> _PROVIDED TEXT_
-- Opening Marker --

The management of oral and oropharyngeal cancers is complex. It should be considered that management of all oral and oropharyngeal cancers should be conducted in a multidisciplinary manner due to the aesthetic and functional needs (breathing, speech, deglutition, sight, smell, taste, chewing, and jaw function) and potential critical temporary or permanent impairments by the tumor and its treatment (
6). Due to facial and dental aesthetics' importance on social engagement, the tumour itself and its treatment may severely affect the self-esteem, confidence and social participation of oral cancer patients. In the management of oral and oropharyngeal cancer, dentists play a critical role, from the detection of premalignant lesions, early detection of oral cancers, management of oral cancers, patient’s dentition both before and post definitive treatment, surveillance of recurrent or new primary tumors in conjunction with the treating specialist, and rehabilitation of lost teeth in collaboration with the treating maxillofacial surgeon and prosthodontist (
7). Thus, dental specialists should be more involved in screening programs, and their further involvement in designing support and rehabilitation regimens for the post-COVID era is crucial. According to the study by Dalanon and Matsuka, COVID-19 decreased interest regarding oral and oropharyngeal cancers on a global scale, especially in middle and low-income countries (
35). In conjunction with the increasing incidence of oral and oropharyngeal cancers, particularly in younger age groups and females in this study and forecasted trends by GCO, emphasize the necessity for prioritizing cancers, particularly oral and oropharyngeal cancers, in Khuzestan.
5.1. Conclusions
The data on oral and oropharyngeal cancer in Khuzestan demonstrated that the overall incidence is increasing, particularly in women and younger age groups in the study period. The numbers in the ASR showed some fluctuations, but overall, the trend of the ASR continued to rise. Concerning increasing trends in this study and projections of GCO and the presence of the majority of oral and oropharyngeal cancer in the Khuzestan province of Iran, extensive screening and prevention programs in conjunction with rehabilitation programs should be on the agenda for policymakers to ensure high-risk populations (40 and above) have enough facilities and means to free themselves from this burden, and efforts are made to support the affected groups free of charge.
5.2. Limitations
Due to limitations in the acquired data from the Khuzestan cancer registry, this study has certain limitations. These limitations include discrepancies in data sets, missing data points, and a lack of verified data after 2019.

-- Closing Marker --

> _DATASET EXCERPTS_

-- Opening Marker --

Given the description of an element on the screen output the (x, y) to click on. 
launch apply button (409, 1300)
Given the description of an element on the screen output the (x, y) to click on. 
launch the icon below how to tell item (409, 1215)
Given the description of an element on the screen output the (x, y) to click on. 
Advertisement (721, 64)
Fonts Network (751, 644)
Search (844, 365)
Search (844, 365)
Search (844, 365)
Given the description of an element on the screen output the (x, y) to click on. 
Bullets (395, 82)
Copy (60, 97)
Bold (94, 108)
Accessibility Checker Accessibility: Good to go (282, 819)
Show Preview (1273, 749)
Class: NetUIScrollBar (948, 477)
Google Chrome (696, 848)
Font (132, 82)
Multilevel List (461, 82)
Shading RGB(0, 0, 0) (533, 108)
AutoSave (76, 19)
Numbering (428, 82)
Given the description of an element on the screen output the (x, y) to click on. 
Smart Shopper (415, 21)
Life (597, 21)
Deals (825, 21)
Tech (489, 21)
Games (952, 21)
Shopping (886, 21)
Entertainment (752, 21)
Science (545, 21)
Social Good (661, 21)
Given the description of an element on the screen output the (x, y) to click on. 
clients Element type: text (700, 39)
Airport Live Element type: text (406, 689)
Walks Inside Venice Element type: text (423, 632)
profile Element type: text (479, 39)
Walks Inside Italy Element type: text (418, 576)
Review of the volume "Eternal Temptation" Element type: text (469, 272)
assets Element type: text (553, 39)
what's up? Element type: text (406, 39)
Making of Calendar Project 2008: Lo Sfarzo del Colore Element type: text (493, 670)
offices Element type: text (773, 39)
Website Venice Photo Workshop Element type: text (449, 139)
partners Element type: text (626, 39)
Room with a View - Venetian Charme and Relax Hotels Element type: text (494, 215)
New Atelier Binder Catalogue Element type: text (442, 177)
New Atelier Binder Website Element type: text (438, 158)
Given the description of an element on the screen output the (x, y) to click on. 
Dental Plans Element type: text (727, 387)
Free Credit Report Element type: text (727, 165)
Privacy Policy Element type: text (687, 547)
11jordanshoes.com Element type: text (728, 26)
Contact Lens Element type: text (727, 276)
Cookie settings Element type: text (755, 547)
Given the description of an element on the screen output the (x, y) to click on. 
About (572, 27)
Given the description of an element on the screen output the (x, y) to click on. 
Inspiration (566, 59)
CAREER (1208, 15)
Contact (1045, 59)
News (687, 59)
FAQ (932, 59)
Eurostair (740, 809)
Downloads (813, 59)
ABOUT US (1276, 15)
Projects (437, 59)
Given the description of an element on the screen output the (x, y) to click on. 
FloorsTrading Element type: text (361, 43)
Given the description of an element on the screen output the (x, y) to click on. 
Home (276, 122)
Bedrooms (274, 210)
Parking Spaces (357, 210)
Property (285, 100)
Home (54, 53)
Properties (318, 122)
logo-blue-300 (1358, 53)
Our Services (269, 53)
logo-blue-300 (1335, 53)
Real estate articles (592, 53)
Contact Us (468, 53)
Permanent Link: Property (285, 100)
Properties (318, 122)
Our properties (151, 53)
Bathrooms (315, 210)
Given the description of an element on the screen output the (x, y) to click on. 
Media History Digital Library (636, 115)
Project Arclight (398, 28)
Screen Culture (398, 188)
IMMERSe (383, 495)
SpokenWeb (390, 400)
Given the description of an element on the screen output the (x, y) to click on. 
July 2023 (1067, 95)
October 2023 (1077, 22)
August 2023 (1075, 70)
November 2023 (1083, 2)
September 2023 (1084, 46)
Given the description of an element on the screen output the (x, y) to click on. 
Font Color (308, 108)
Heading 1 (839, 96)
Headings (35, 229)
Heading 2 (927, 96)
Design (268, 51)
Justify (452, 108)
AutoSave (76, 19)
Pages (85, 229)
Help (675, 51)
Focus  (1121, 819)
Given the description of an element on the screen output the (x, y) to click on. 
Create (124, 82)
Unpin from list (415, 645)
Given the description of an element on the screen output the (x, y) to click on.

-- Closing Marker --

> _TASKS TO CARRY OUT_
- a) From the passage on oral and oropharyngeal cancer, reproduce the stretch from "5.2. Limitations" through "data after 2019.".
- b) In the passage on oral and oropharyngeal cancer, which age range defines the high-risk population?

> _RESULTS_
- a)
5.2. Limitations
Due to limitations in the acquired data from the Khuzestan cancer registry, this study has certain limitations. These limitations include discrepancies in data sets, missing data points, and a lack of verified data after 2019.

- b) 40 and above.